*Extrait à lire*
....
De 1885 à 1930, l’Afrique perd un tiers de sa population, par diverses exactions. « Voyage au Congo », d’André Gide, relate les relations qu’ont les Français avec le pays colonisé. Ce livre est censuré, car il raconte ces exactions. André Gide réagit contre la cruauté, mais il ne remet pas en cause la supériorité des Européens. Cette attitude philosophique perpétue les préjugés.

Au XXème siècle fleurit l’ethnologie. Des ouvrages comme ceux de Lévy-Bruhl : « La Mentalité primitive », ont instauré un racisme intellectuel et culturel.

LeirisL’Afrique fantôme ») et Griaule pillent les lieux de culte des Africains, en toute bonne conscience.

Après la 2ème guerre mondiale, avec les pseudo-indépendances, on hérite des préjugés.

De Gaulle : discours racistes. Il voulait la fin du Code de l’Indigénat, pour que les Africains soient admis à participer à leur propre gouvernement. Mais le Discours de Brazzaville reste un discours paternaliste. Il passe cependant pour un bienfaiteur de l’Afrique et de nombreuses rues sont nommées De Gaulle (Abidjan, Yaoundé…).

Chirac : L’Afrique ne peut pas avoir de partis politiques, mais uniquement des partis ethniques.
....
*Données fournies*

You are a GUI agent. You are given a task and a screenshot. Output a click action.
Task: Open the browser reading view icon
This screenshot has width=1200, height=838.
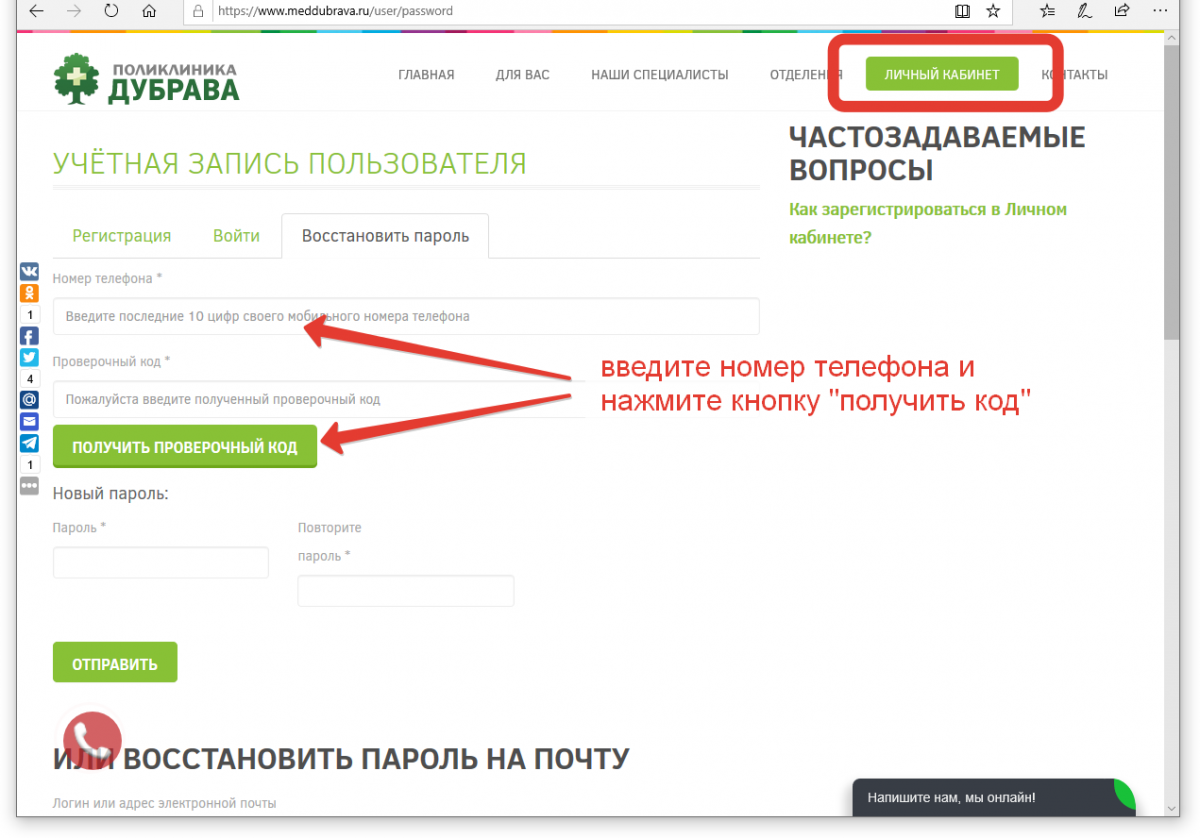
....
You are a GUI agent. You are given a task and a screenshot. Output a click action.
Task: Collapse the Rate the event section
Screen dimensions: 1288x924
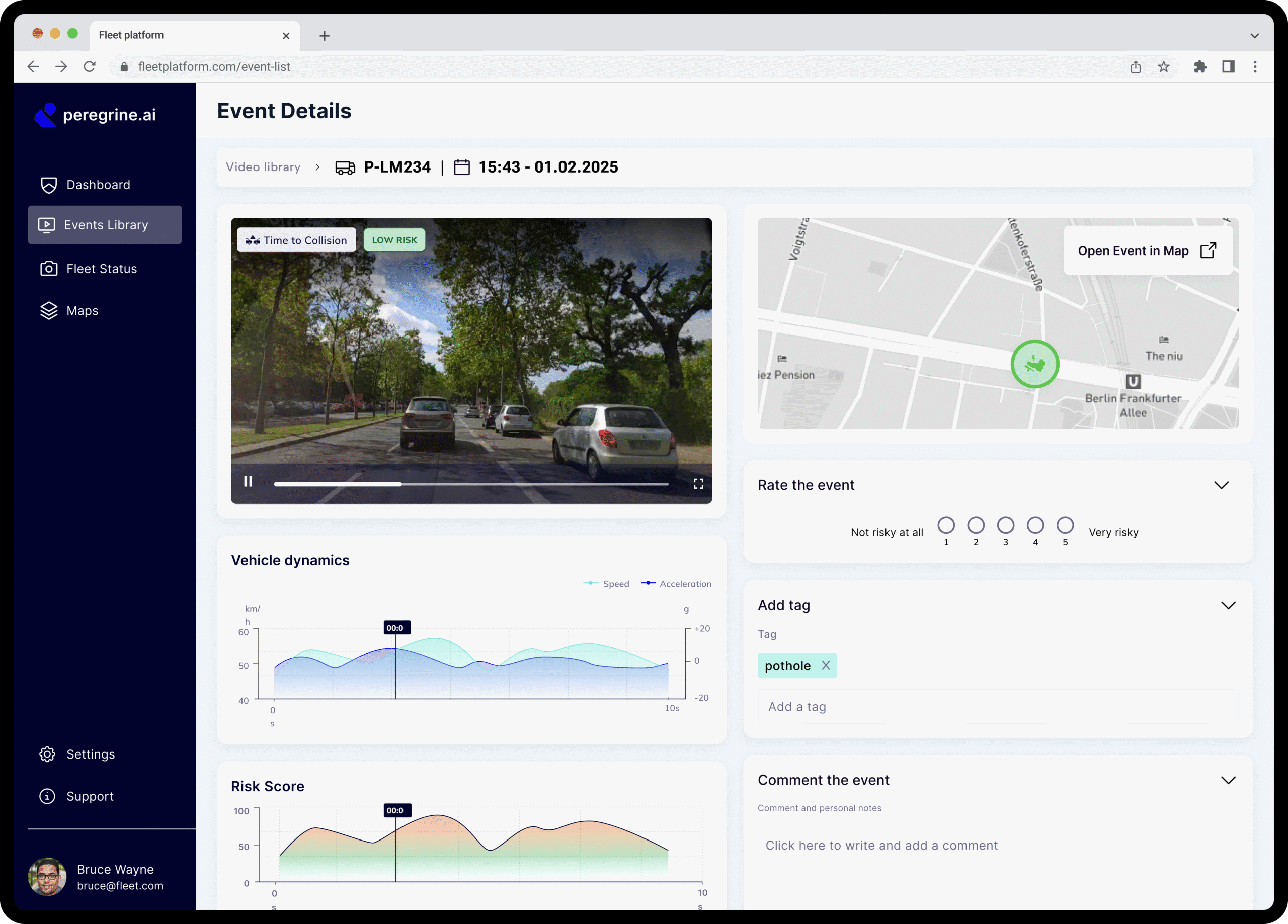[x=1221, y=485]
....
*Consigne de l'exercice*
Poursuivez l'extrait sur les préjugés européens envers l'Afrique en reprenant juste après sa dernière phrase.

*Réponse de l'exercice*
Le dernier discours en date reste le Discours de Dakar, prononcé par Sarkozy. Pour Sarkozy, il ne faut pas reconnaître collectivement la culpabilité de la France, mais dans le même temps, il dit que l’Afrique est collectivement responsable de son sort.

Hugues Martin (ancien maire de Bordeaux) a dit dans un reportage sur France 3 : « Nous ne sommes pas les héritiers des esclavagistes, donc nous ne pouvons pas demander pardon. Et de toute façon : à qui demander pardon ? Les Africains aussi ont vendu leurs frères ». Il considère donc les Africains d’aujourd’hui comme les héritiers des anciens esclavagistes, mais pas les Européens.

L’enseignement en Afrique est toujours dominé par l’édition française. L’intention est d’occulter certaines choses dans les programmes afin de perpétuer la domination d’une certaine idéologie.

« L’Afrique répond à Sarkozy » : livre de 23 auteurs pour répondre au Discours de Dakar et participer à l’effondrement de cette idéologie.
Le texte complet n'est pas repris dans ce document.